On the waste side, we have heard countless stories from larger incumbents about people expensing their own copies of software, lacking the visibility to know that they are offered as a product through their employer. On the data side, we are seeing a lot of carelessness, especially in smaller UK companies where an employee will unthinkingly export data into international companies that do not hold themselves to the high standards of the GDPR.

Another relevant trend is that employees, especially the younger and more technical ones, are not accepting of procurement cycles and delays to the flow of work. Methodologies like lean and agile rely on empowered individuals to make short-term smart decisions alone, and iterate on the larger ramifications over time, for greater speed and productivity.
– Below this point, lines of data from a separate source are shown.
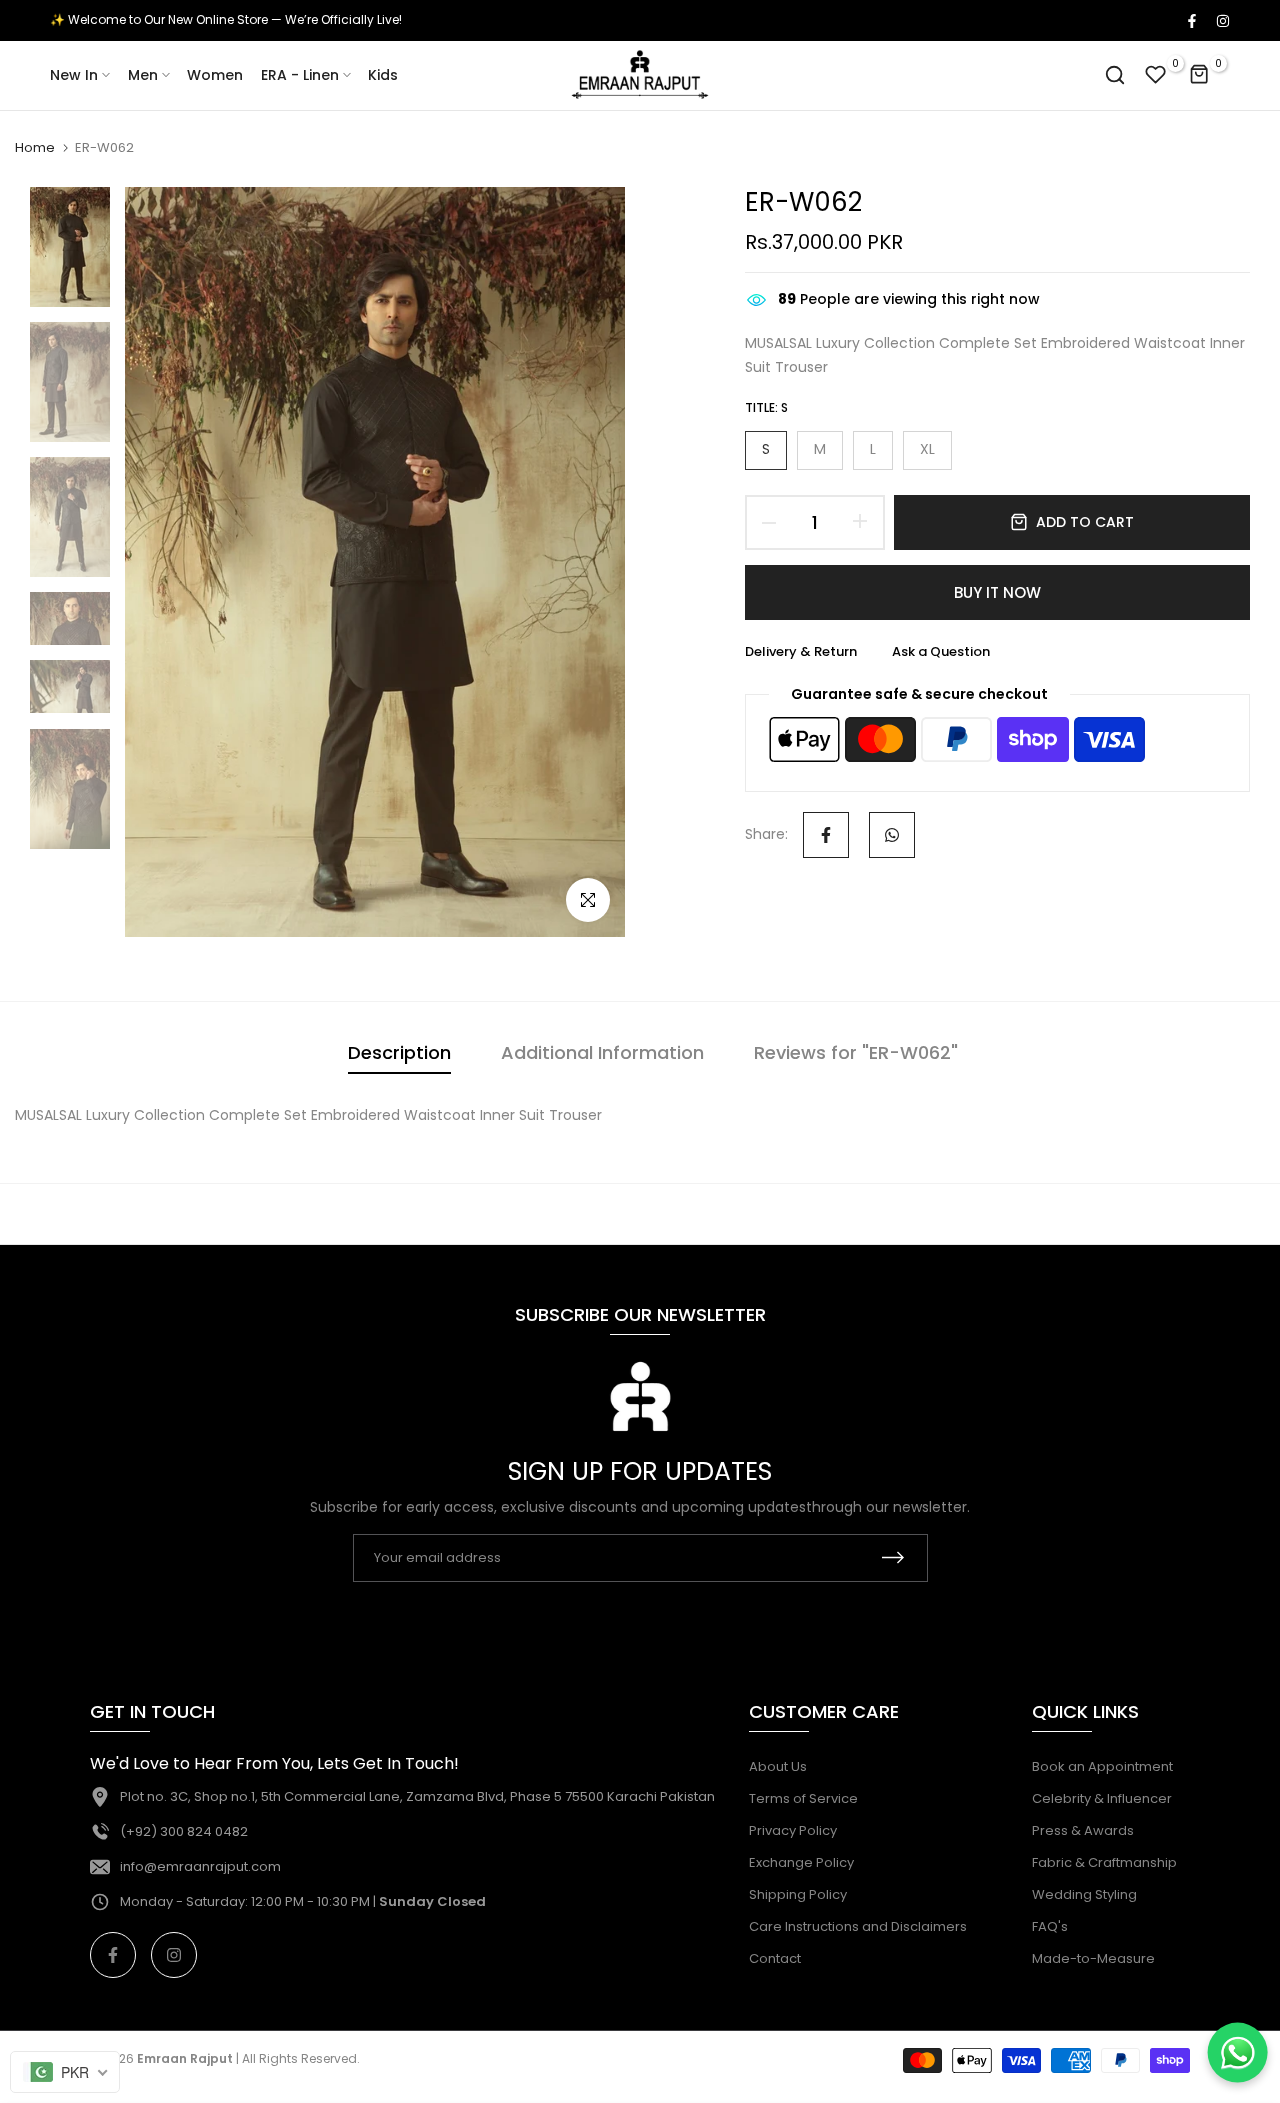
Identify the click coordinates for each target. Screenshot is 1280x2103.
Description (399, 1052)
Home (35, 148)
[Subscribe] (893, 1557)
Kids (383, 75)
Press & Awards (1083, 1830)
This is directly at odds with accounting and operations people who need visibility at the very least, and some form of control at the most, to avoid overspend and duplicated services proliferating in every team. Previous attempts at solving this problem for different types of organisations have failed or been suboptimal for a variety of reasons. If a system is too controlling, employees will subvert and game it; if it is too permissive, the company will lose money.

This environment and evolution of work is why we believe Cledara is solving a problem worth working on. With our own experience in building a portfolio of early-stage fintech companies at Anthemis, and with the BBVA experience of global banking for SMEs and other companies, we also believe that the problem Cledara is looking to solve is a problem that our organisations can bring expertise and understanding to. Combined with technical, product, user experience and business development expertise within our team and our ecosystem, we believe we are uniquely positioned to help Cledara build a dynamic proposition and company.

We’ve worked with Cristina and on the problem area for the past few months, and I’m personally looking forward to seeing the impact we can have on this market in the future. I want to send a special shout out to the BBVA & Anthemis Venture Creation partnership team who have spent a number of hours and days with Cristina to help think about the Cledara proposition, especially Sean James Newham who has lead a lot of our work with Cristina from a technical and product thinking perspective.